▶ [TEXT PASSAGE]:
--- START ---

Sexual harassment on public transport has plagued the services for decades and disproportionately affects women. In November 2021, official reports of sexual harassment to the British Transport Police soared by 63%. These official figures also ignore the hundreds of incidents that go unreported, which the TfL estimates could account for 90% of all incidents. Cat-calling, staring, up skirting and pressing or rubbing against someone purposefully have all been highlighted in TfLs new campaign encouraging women to report these crimes, but will this new campaign prove fruitful or does the problem require a tougher stance?
Every month, Transport for London (TfL) travellers make approximately 100 million journeys by bus, over 60 million journeys by train and another 10 million journeys using the Overground Service. Over half of these journeys are made by women. In October 2021, TfL joined forces with the British Transport Police, Metropolitan Police Service, Rail Delivery Group and several women’s safety groups to launch a new campaign to tackle sexual harassment on the London Underground Network. A series of posters and media campaigns encourage women to speak up against harassment and report it, even types of harassment that have been difficult to prove, such as staring. In conjunction with this renewed vigour against sexual harassment, TfL has also stated it utilises more than 2,500 police and police community support officers and 500 TfL enforcement officers patrolling the network at any given time. This is in addition to an extensive CCTV network and transport staff. But are these efforts enough?

--- END ---

▶ [EXTRACTED RECORDS]:
--- START ---

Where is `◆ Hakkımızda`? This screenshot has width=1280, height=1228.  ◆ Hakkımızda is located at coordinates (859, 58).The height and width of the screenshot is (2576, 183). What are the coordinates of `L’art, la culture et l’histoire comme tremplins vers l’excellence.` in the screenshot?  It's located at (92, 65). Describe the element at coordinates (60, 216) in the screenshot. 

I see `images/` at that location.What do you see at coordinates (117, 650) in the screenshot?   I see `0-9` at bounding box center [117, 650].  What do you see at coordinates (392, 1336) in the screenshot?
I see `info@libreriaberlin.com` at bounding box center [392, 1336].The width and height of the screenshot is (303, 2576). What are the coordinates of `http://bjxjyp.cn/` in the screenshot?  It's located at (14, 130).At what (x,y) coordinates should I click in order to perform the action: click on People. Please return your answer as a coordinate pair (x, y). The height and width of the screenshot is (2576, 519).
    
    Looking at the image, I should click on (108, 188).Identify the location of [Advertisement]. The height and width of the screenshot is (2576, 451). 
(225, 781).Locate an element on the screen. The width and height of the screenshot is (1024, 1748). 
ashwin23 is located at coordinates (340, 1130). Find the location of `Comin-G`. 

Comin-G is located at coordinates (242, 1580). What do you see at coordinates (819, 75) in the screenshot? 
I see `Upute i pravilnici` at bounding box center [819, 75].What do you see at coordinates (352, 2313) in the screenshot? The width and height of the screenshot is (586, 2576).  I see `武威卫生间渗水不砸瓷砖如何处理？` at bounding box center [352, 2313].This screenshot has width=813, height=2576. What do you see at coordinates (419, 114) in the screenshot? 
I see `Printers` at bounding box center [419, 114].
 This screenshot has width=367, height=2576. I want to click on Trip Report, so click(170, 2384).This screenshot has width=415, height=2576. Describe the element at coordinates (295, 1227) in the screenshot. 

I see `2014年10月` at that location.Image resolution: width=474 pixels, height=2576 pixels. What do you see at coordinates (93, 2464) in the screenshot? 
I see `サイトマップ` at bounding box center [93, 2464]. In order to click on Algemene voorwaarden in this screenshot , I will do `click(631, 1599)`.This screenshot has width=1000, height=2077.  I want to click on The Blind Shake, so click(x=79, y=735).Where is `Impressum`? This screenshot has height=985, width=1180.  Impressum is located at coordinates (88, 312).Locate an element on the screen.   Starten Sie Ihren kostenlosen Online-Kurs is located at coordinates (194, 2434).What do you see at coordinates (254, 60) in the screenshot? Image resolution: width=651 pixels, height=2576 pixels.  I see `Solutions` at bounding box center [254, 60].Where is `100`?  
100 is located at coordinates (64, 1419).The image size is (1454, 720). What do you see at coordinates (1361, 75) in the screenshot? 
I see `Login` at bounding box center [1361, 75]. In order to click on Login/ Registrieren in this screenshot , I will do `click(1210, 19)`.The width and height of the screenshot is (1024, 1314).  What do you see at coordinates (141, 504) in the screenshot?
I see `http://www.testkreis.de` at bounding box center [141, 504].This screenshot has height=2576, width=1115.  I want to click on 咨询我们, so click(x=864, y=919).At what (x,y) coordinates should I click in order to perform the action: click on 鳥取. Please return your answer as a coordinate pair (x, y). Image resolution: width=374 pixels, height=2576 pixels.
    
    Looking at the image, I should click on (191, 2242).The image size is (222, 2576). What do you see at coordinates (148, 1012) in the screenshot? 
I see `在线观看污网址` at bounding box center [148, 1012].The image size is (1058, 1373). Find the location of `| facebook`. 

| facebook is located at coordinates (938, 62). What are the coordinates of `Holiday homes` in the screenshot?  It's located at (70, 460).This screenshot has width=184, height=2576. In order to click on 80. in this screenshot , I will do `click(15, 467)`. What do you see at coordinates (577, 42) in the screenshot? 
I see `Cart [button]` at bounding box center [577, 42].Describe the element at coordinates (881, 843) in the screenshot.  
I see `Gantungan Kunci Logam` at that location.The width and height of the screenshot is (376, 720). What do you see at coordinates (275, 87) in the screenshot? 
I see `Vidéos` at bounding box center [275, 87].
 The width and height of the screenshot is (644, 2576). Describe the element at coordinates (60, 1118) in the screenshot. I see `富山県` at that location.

--- END ---

▶ [WHAT TO DO]:
A - Please answer these questions from the passage on transport harassment, one line each:
(i) By what percentage did official reports of sexual harassment to the British Transport Police rise in November 2021?
(ii) In what month and year did TfL launch its new campaign against sexual harassment?
(iii) How many TfL enforcement officers patrol the network at any given time?
B - Does each statement agree with the passage on transport harassment? Give yes or no, with the deciding words quoted from the passage.
(i) TfL estimates that unreported incidents could make up 90% of all incidents.
(ii) Fewer than half of TfL journeys are made by women.
(iii) The campaign tells women not to report staring because it is hard to prove.
The entries have no part in this work.

▶ [OUTPUTS IN ORDER]:
A -
(i) 63%
(ii) October 2021
(iii) 500

B -
(i) Yes: "which the TfL estimates could account for 90% of all incidents"
(ii) No: "Over half of these journeys are made by women."
(iii) No: "encourage women to speak up against harassment and report it, even types of harassment that have been difficult to prove, such as staring"